Suite des chroniques sur les élections en Lorraine. Début avril 2012, le Conseil d’administration de l’université de Lorraine n’a pu élire son président. Jean-Pierre Finance, administrateur provisoire, en explique la raison dans un courriel adressé aux personnels : « à la suite des recours déposés contre le déroulement des élections au Conseil d’Administration de l’Université de Lorraine du 20 mars, la commission de contrôle des opérations électorales a décidé d’invalider les résultats concernant le collège B des enseignants-chercheurs et enseignants » (décision de la commission invalidant une des listes). Les enseignants du collège B vont donc devoir voter une… 3ème fois. Situation unique depuis qu’il existe des élections aux conseils centraux des universités, i.e. depuis plus de 40 ans.

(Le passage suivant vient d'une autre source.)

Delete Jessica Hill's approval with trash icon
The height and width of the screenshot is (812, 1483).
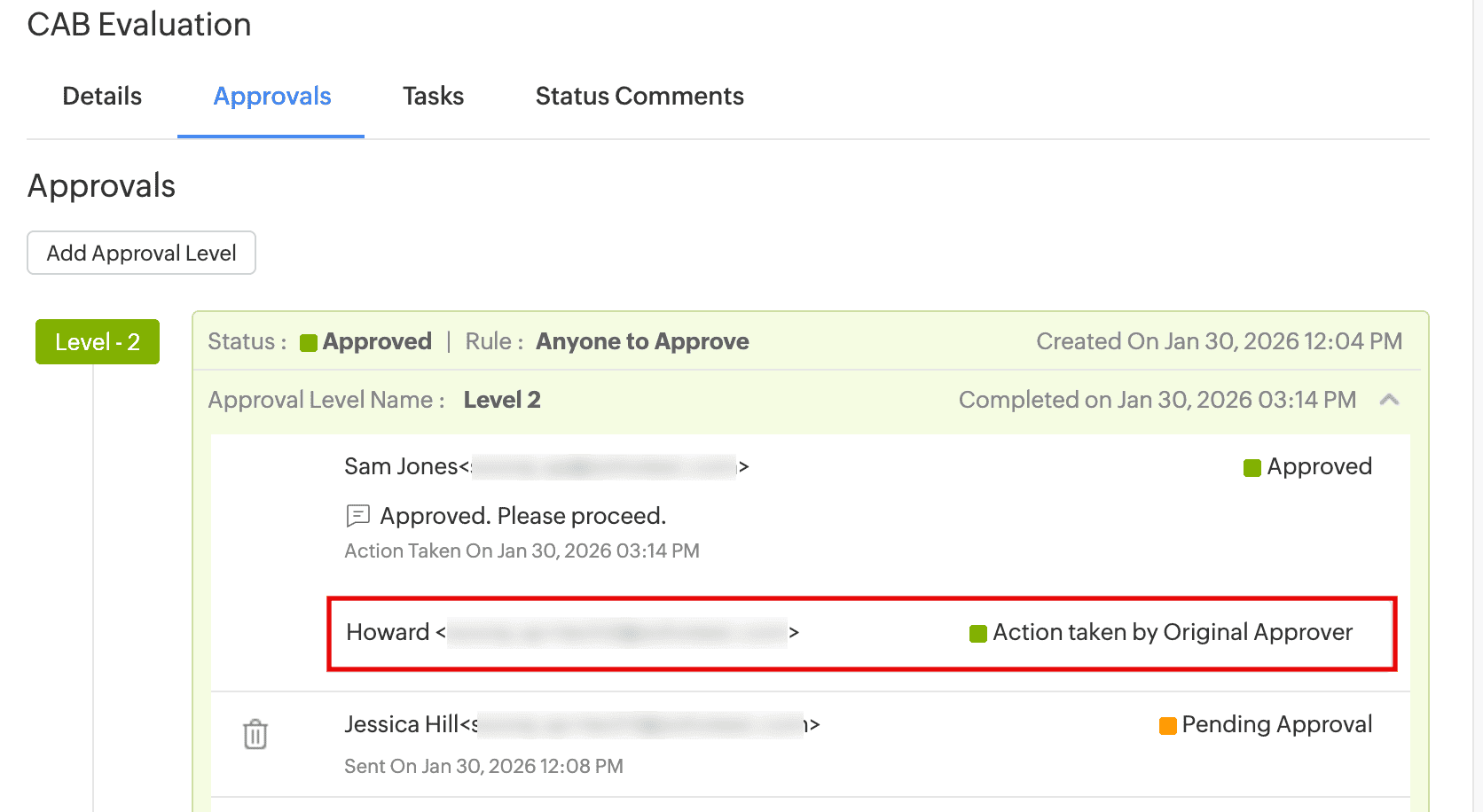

La presse régionale consacre plusieurs articles à cette nouvelle annulation et titre. « L’université de Lorraine en panne. L’élection du président est repoussée sine die… Une spirale négative » (Républicain Lorrain, 5 avril). « Trois recours examinés par la commission de contrôle des opérations électorales. L’élection du président reportée… Une longue gestation » (Est Républication, 5 avril). « L’université de Lorraine sans président jusque fin mai… Désordre… Ubu à la Fac«  (Républicain Lorrain, 7 avril). « UdL : le retour aux urnes » (Est Républicain, 7 avril).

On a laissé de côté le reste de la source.